Thursday, January 10, 2008

Cavalla nominated for historic designation


The Galveston County Daily News
By Leigh Jones
January 10, 2008

GALVESTON — The Cavalla Historical Foundation is nominating the USS Cavalla to the National Register of Historic Places, a designation that would give the submarine federal protection.

If the Cavalla makes the list, which is maintained by the National Park Service, the federal government would not interfere with its maintenance or management but would review any federally funded projects that might effect the submarine.

Both foundation and Port of Galveston officials say the designation would not hamper plans for a new container terminal on Pelican Island, but the application is an unwelcome reminder of the recent disagreement between local preservationists and economic development proponents about Seawolf Park.

“I’m disappointed no one has come to talk to us or even asked whether this is going to become a project,” said Steve Cernak, Port of Galveston director. “But this won’t affect the project at all.”

The city council will consider endorsing the national register application today.

The ports of Galveston and Houston have been planning the $1 billion, 1,100 acre container terminal project for the past 10 years. It had widespread support from local officials, until they discovered the original memorandum of understanding between the two ports included the possibility of moving the park, where the WWII-era Cavalla and the destroyer escort USS Stewart are permanently berthed.

Members of the Cavalla foundation and the Galveston Park Board of Trustees, which operates Seawolf Park, said the park could not be moved because the land was given by the federal government to the city in perpetuity. Voters would have to agree to move the park, if port and city officials decided it was necessary.

Although both ports have said the move would not be necessary, the national registry listing could make it all but impossible.

Debbie Head, spokeswoman for the Texas Historical Commission, said the state agency would review any project receiving either state or federal funds that might materially alter a site with historical designation or even eligibility.

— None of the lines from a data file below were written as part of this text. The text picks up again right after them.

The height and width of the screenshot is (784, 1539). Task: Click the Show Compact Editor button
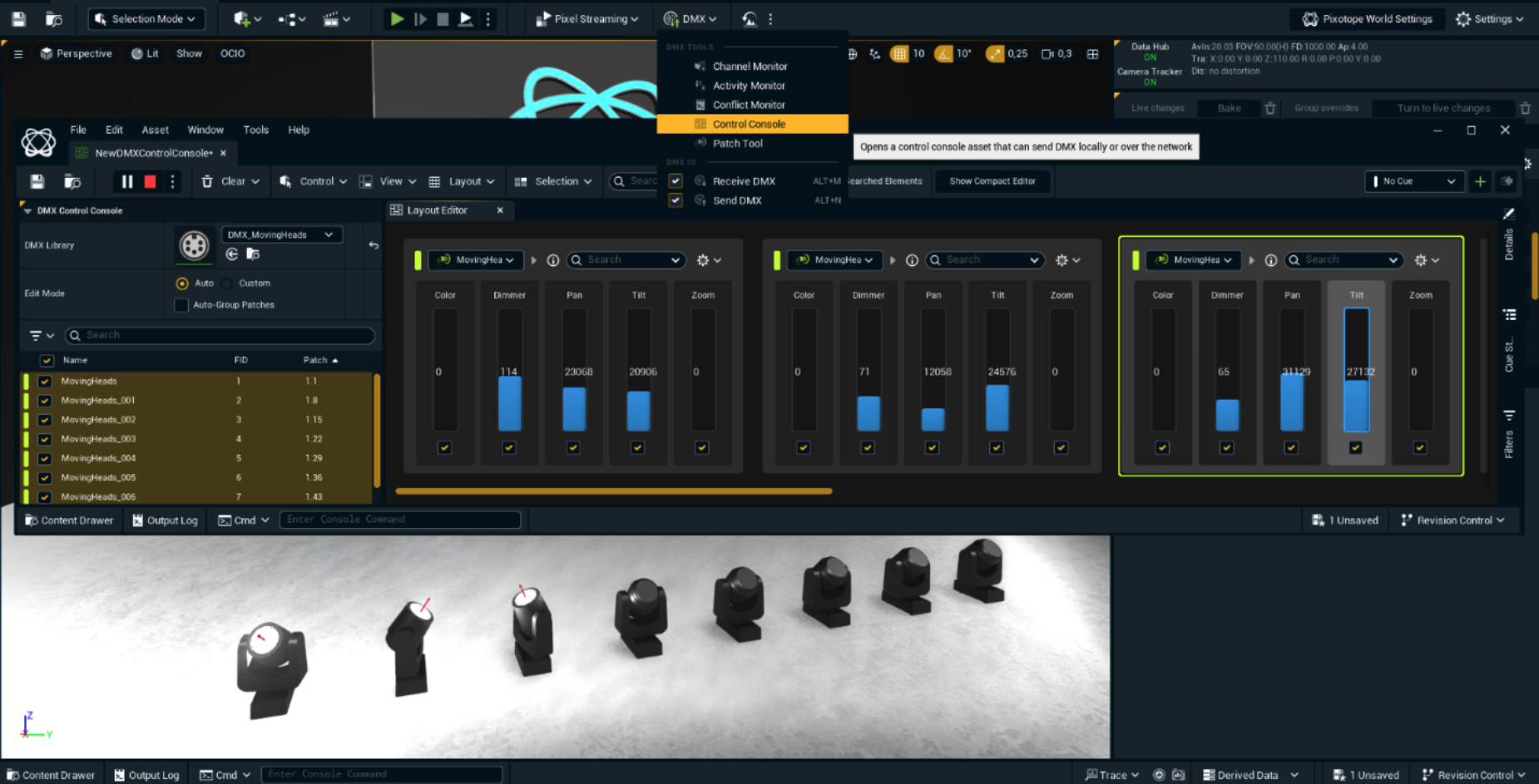pyautogui.click(x=992, y=181)
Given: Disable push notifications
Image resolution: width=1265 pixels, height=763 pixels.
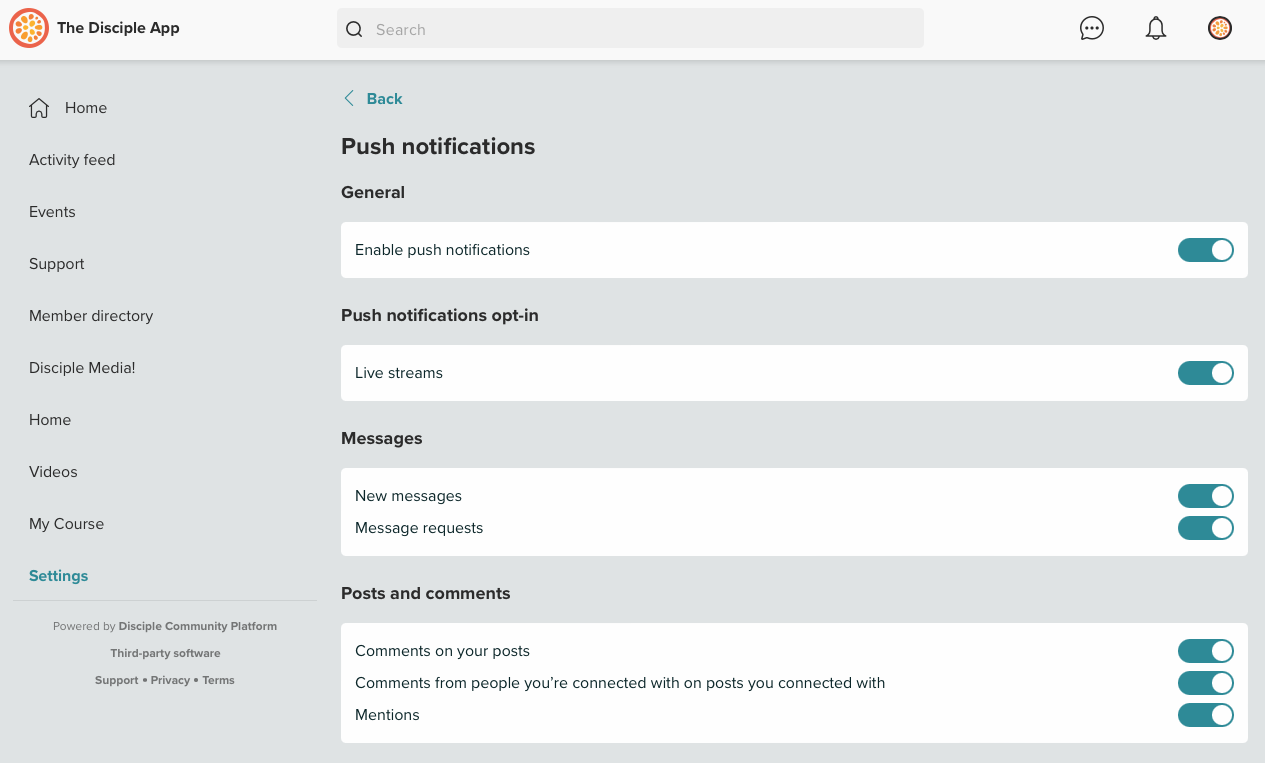Looking at the screenshot, I should tap(1205, 250).
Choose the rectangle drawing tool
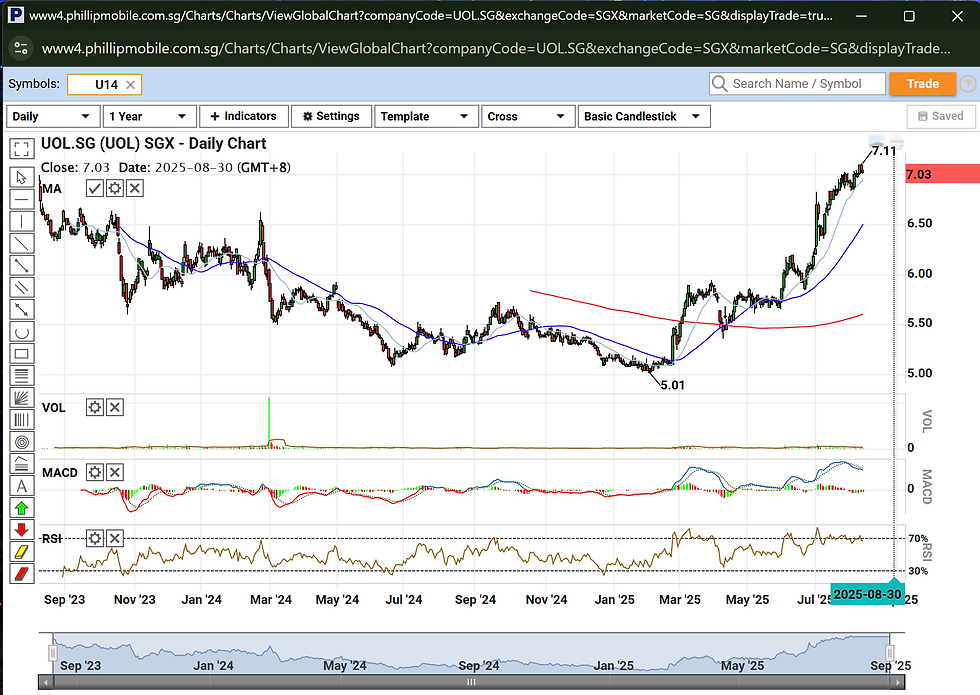The image size is (980, 695). click(21, 354)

The commission recently prevented city officials from demolishing the Menard Park bandshell and forced them to alter plans for the recreation center that is now under construction. Because the center is partially funded with state money, the commission is requiring the city to restore the band shell at a cost of about $300,000.

But Cavalla foundation president Grady Harrison said the submarine’s application had nothing to do with the container terminal or possible protection from the state historical agency.

Harrison said after the Stewart received its national register designation on Veterans Day last year, the group decided to start the process for the Cavalla.

“We believe the viability and long-term vision of our exhibits is still sound,” he said. “We will see how we need to adapt should conditions of the (container terminal) project change. We need to ensure the attractiveness of the exhibits.”

Although port officials say the park would not have to move, they are concerned about the possible effects the terminal could have on park access and operations.

Construction on the container terminal is not likely to begin for another 10 years. In the meantime, Harrison said the foundation hoped to complete the Cavalla’s restoration and build a visitor’s center nearby.

Harrison also said he hoped city officials would pursue historic designations for the old quarantine station.

But Dwayne Jones, director of the Galveston Historical Foundation, said he had set aside plans to apply for such recognition because he wasn’t sure whether any archaeological evidence of the station existed.